Poco a poco fui desistiendo en mejorar lo que mis padres me habían dado, que por cierto, buen trabajo han hecho. (Ya me estoy saliendo de mis casillas). En quedarme como estoy y despreocuparme (lo justo) de mi apariencia externa. Uno no sabe cuál es el límite entre lo físico y lo emocional, así que mejor quedarse en la línea media por si acaso. Tal vez ser más atractivo te facilite conseguir algunas cosas, pero seguro que no es único medio existente para conseguir algo.

Por eso a veces me pregunto, si todo el mundo fuera ciego entonces, ¿a quién le importaría la apariencia del otro?
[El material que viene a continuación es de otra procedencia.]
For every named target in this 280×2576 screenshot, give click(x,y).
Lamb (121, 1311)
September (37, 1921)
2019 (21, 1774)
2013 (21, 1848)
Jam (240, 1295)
Me refiero, a pesar de que no veríamos un pajote, podríamos seguir sabiendo cómo es otra persona no?. Las personas ciegas suelen usar su sentido del tacto para ‘ver’ por lo que en vez de mirar cómo de atractivo es alguien, empezaríamos a palpar para ver si alguien es guapo o no.

Como seguramente has podido comprobar, cuanto más grande sea algo, más fácil es para nuestro sentido del tacto notarlo. Entonces me imagino que aquellas personas con los rasgos más grandes (nariz, labios, mofletes, orejas… y otras partes del cuerpo que podéis imaginar) serían consideradas las personas más atractivas. Imagínate por tanto un pasarela de modelos, en lugar de ver gente sentada para observar el desfile, la gente estaría colocada en fila con la mano tendida para sentir a tientas los rasgos faciales de las modelos.

Creo que a donde quiero llegar es que tal vez nuestra definición de lo que es bonito o no está basada únicamente en la limitada percepción que nos puede ofrecer nuestro ojos. Empezar a ‘ver’ con nuestras manos y nuestra propia interpretación de ‘belleza’ tal vez nos cambie nuestro punto de vista. Tal vez el paso más allá es empezar a ‘ver’ con el corazón.